## Assignment:
Work out how many lines of the material contain the string "agent"; the answer is that number only.

## Data to examine:

- - - -

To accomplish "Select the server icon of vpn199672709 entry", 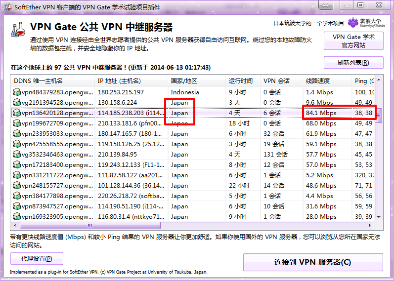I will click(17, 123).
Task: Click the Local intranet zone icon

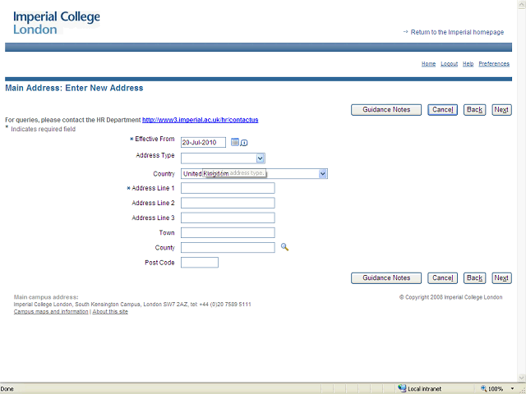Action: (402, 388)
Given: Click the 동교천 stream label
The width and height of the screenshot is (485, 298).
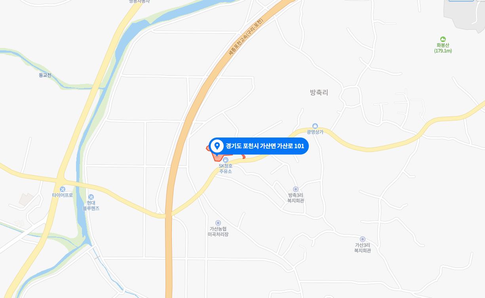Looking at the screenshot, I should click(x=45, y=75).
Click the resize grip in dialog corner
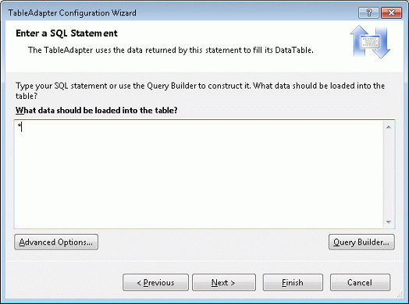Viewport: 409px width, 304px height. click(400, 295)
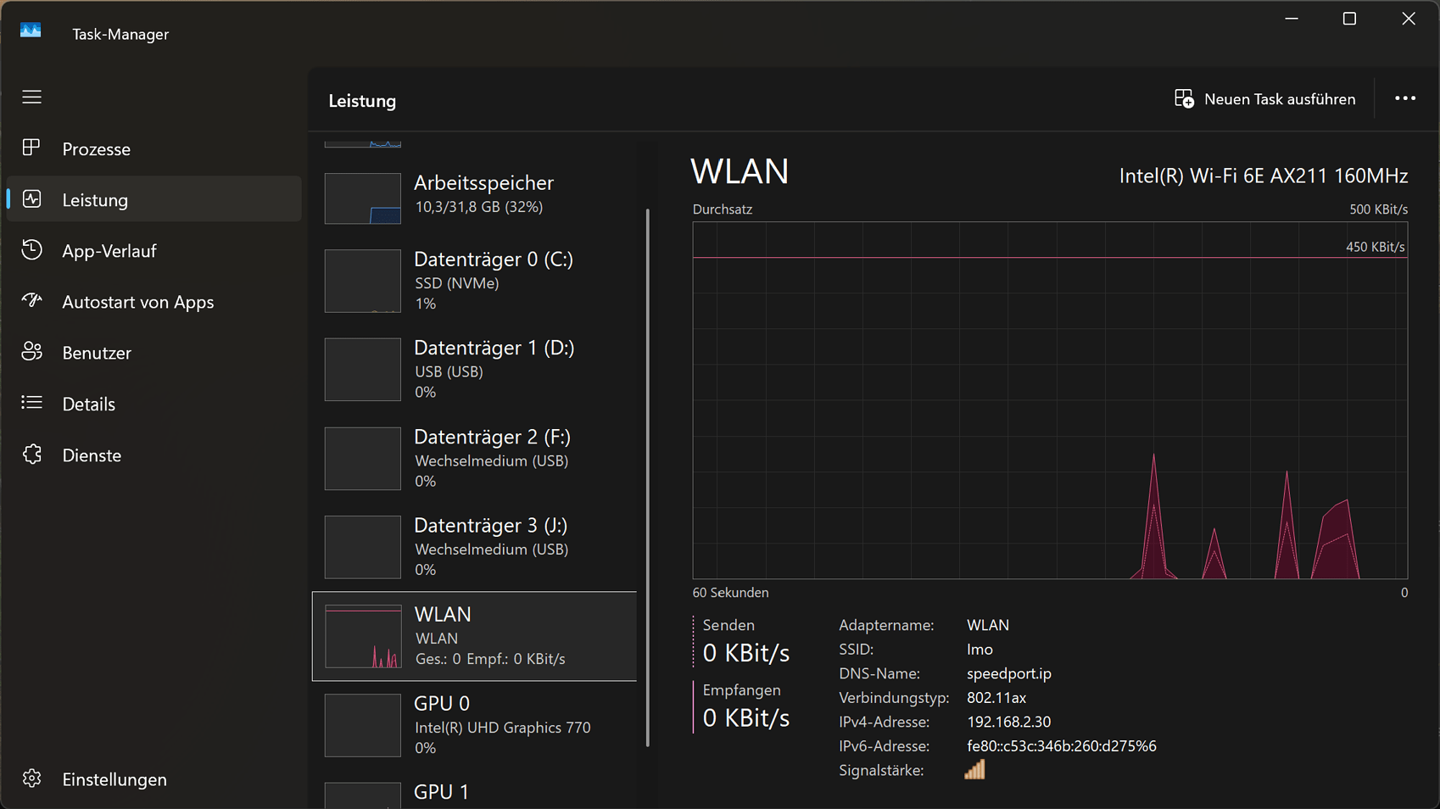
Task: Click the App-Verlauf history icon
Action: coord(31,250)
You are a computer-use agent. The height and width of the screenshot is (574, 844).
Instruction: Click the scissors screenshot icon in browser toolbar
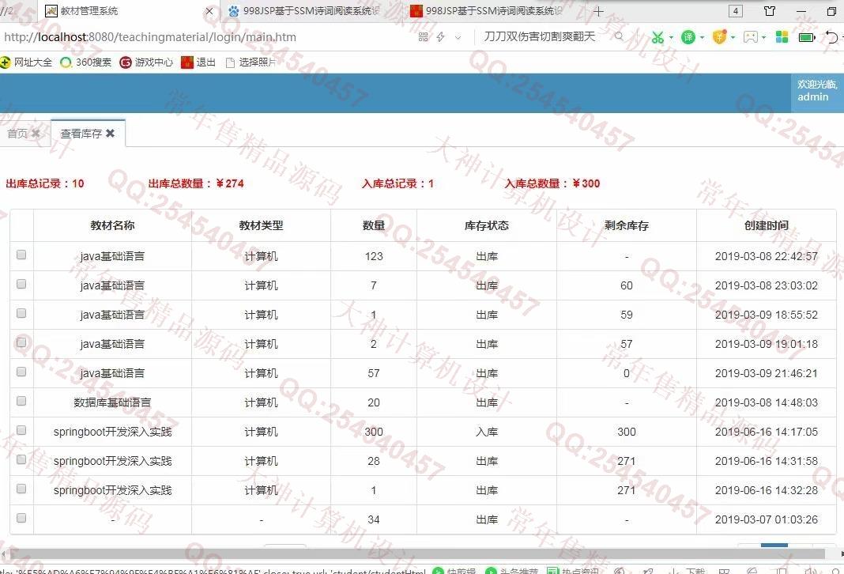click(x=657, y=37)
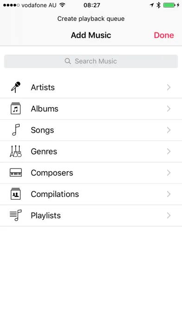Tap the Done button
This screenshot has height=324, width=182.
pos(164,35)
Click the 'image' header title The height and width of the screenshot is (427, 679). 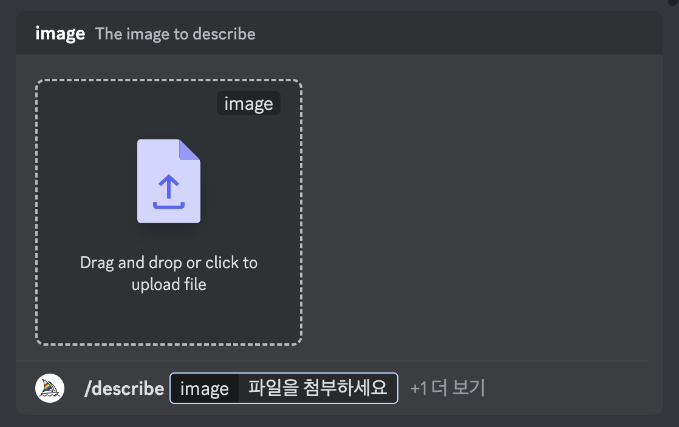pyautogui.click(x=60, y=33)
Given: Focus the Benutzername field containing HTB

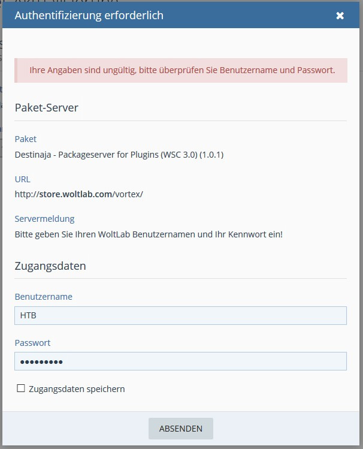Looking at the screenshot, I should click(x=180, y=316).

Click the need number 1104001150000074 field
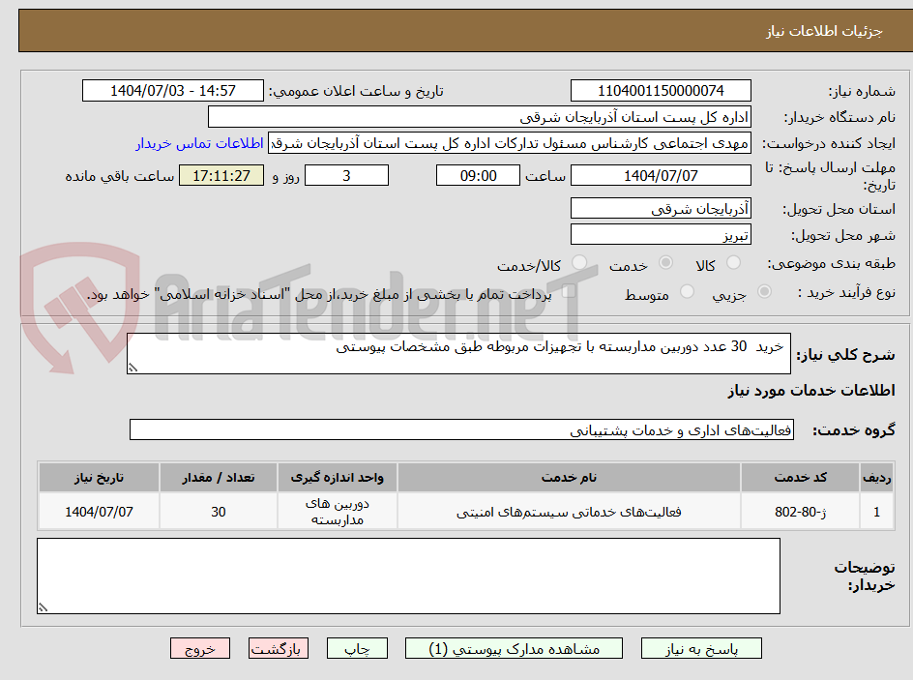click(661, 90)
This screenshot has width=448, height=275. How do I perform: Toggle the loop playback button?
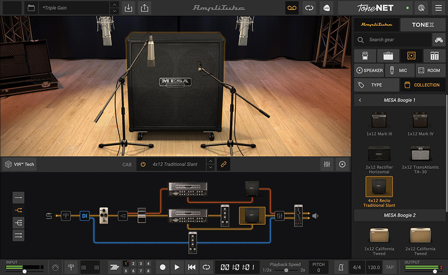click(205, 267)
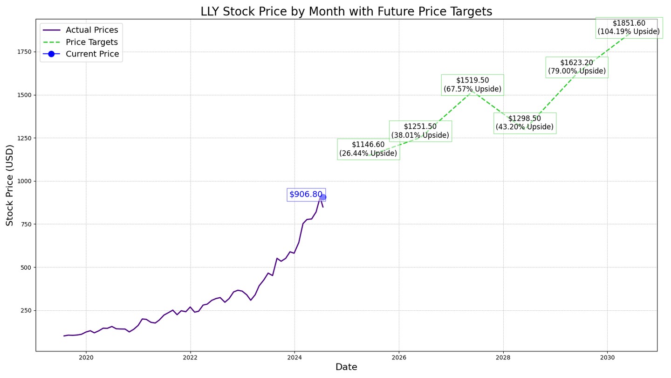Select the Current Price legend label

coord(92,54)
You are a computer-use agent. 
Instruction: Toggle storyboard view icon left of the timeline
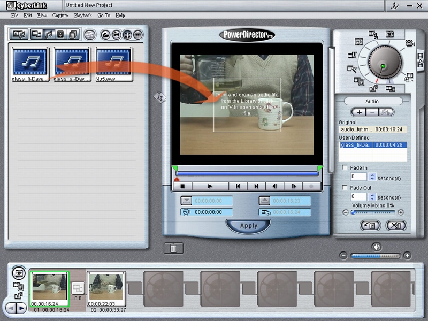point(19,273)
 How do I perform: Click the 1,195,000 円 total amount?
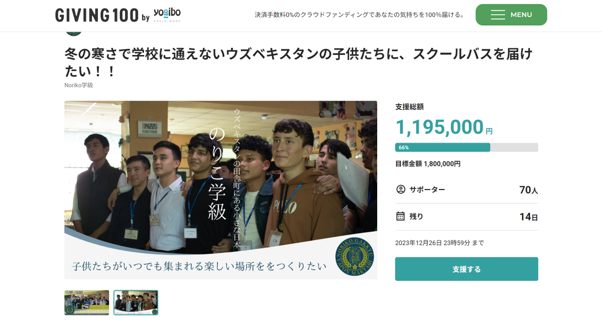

- - - -

## Result:
2